Una mañana abrí los ojos y no vi nada. Se me había
colado dentro.
No puedo decir exactamente cuantos fueron los días
que se fueron desde que me cegó su luz.
Si me paro a sentirlo es apenas un suspiro. Un
conjunto de suspiros.
Recuerdo el silencio como algo doloroso, veo sus imágenes
pero no oigo su voz. Creo que esta vez he conseguido llegar de verdad a las
nubes, y no las he reconocido cuando flotaba sobre ellas.

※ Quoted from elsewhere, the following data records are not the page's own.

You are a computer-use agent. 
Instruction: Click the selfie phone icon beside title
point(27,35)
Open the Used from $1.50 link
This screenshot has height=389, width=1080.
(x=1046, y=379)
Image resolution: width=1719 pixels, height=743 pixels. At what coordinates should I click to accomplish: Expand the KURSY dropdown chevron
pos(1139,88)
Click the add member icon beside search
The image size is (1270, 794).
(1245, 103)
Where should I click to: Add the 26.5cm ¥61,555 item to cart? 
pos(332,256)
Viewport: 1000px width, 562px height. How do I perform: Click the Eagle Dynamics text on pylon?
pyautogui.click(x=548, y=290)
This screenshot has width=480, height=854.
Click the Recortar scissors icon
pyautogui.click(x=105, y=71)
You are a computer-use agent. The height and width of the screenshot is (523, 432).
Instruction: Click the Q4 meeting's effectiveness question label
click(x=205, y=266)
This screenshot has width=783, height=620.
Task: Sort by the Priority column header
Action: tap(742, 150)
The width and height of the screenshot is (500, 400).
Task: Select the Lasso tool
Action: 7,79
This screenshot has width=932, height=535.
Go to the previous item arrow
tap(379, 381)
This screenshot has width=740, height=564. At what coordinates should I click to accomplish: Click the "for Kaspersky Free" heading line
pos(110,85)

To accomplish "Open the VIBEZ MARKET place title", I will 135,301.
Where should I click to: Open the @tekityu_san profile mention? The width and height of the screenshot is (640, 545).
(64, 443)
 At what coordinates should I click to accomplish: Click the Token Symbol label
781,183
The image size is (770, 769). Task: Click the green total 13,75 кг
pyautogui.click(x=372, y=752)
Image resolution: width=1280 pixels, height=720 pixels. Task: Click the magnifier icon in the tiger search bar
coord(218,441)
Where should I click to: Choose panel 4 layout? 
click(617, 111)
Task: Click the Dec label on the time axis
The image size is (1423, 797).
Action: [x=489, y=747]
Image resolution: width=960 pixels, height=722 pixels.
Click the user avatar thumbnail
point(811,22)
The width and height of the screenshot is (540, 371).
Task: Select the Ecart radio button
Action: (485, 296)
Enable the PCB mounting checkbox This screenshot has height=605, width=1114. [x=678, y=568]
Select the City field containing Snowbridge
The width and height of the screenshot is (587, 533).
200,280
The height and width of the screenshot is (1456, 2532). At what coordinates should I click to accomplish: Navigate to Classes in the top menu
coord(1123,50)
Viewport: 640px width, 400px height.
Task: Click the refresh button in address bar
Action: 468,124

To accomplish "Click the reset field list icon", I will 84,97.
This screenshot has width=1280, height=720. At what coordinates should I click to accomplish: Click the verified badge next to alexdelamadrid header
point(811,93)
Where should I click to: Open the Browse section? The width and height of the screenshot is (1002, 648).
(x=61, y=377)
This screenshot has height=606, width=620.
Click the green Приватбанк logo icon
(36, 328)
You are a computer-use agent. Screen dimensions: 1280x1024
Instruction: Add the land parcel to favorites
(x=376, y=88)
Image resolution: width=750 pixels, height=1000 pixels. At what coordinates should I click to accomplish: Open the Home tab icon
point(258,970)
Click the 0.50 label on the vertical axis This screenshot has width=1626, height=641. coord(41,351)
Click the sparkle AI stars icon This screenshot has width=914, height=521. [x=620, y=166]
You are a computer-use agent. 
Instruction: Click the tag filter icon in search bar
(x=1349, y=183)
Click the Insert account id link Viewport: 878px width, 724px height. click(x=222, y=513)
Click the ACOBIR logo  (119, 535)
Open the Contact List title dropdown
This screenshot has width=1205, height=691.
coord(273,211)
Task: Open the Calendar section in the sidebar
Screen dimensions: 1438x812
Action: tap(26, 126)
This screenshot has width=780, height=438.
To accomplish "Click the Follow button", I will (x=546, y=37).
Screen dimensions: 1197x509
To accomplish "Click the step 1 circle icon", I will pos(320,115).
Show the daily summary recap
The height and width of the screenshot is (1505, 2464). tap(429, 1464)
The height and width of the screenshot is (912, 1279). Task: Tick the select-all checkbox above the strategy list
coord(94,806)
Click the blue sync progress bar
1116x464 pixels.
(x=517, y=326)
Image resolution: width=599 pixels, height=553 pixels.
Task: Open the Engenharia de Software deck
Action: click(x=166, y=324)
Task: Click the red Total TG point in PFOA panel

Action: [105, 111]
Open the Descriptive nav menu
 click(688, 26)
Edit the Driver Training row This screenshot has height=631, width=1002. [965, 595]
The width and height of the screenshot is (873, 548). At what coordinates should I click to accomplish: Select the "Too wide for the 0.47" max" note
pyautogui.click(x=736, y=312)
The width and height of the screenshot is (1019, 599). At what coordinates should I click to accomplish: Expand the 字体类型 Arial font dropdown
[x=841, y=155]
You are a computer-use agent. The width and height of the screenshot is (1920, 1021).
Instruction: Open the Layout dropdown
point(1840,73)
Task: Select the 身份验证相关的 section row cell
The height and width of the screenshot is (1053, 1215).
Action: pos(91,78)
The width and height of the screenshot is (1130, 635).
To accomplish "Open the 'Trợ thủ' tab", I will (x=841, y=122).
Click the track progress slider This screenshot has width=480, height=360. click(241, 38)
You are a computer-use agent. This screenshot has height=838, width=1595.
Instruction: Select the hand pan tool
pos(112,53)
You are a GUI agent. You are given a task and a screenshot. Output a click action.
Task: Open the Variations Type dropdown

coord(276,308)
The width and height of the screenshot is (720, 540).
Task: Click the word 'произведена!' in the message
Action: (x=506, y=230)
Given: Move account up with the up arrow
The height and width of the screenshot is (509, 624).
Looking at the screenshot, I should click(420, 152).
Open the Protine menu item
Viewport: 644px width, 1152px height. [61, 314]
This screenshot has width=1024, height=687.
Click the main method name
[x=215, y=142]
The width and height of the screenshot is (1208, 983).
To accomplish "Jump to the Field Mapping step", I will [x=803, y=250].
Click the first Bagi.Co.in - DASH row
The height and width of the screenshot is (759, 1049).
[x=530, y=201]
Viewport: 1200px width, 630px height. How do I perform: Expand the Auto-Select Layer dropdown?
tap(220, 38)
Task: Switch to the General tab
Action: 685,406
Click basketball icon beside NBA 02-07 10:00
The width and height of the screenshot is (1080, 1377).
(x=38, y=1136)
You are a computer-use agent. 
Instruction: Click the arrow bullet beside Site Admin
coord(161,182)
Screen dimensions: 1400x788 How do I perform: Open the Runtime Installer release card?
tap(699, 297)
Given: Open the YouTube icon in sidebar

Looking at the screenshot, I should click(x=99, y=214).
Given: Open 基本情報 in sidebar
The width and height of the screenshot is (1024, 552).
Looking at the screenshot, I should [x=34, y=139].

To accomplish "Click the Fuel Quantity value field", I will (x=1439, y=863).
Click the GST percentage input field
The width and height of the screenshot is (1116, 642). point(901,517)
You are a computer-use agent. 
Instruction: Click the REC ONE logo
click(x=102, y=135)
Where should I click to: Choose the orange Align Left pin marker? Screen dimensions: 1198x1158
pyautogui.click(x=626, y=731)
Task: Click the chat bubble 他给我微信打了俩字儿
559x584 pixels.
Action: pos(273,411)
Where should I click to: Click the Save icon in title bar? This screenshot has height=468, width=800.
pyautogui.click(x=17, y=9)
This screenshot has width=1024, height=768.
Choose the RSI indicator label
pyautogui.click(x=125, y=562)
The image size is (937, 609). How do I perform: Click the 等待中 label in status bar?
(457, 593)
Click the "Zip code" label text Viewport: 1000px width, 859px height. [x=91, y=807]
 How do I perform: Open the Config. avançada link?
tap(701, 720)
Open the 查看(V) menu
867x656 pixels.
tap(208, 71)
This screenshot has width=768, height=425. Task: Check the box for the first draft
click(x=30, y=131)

El viento y la calma, y el cielo girando. Siempre
girando.
Creo en la luz que hay en las personas, desconozco
si somos realmente polvo de estrellas y desconozco que hay ahí fuera. Ni si
quiera conozco que hay aquí adentro.
Tal vez todo sea un cuento y creo en él y en su
polvo. Y en sus caderas, y en sus pezones. Y en su boca de fresa y en sus ojos
de oliva.
Pero esa luz que a veces la alcanza y se me cuela en
el pecho aunque la piel, no me la toca, me cuenta cómo se cayó del cielo cuando
se rompió su estrella.
Y creo en ella.
Sigo su luz allí donde brille y cuando intento mirar
atrás, no veo nada.
Nunca me detuve a pensar qué pasaría si se apagara,
y una mañana abrí los ojos y no, no vi nada.
Ella estaba en todas partes. Y a mi me picaba tanto
el tobillo izquierdo…
Se me había colado dentro, en las articulaciones, y
no me podía mover.
Creo que he perdido la cabeza por una mujer.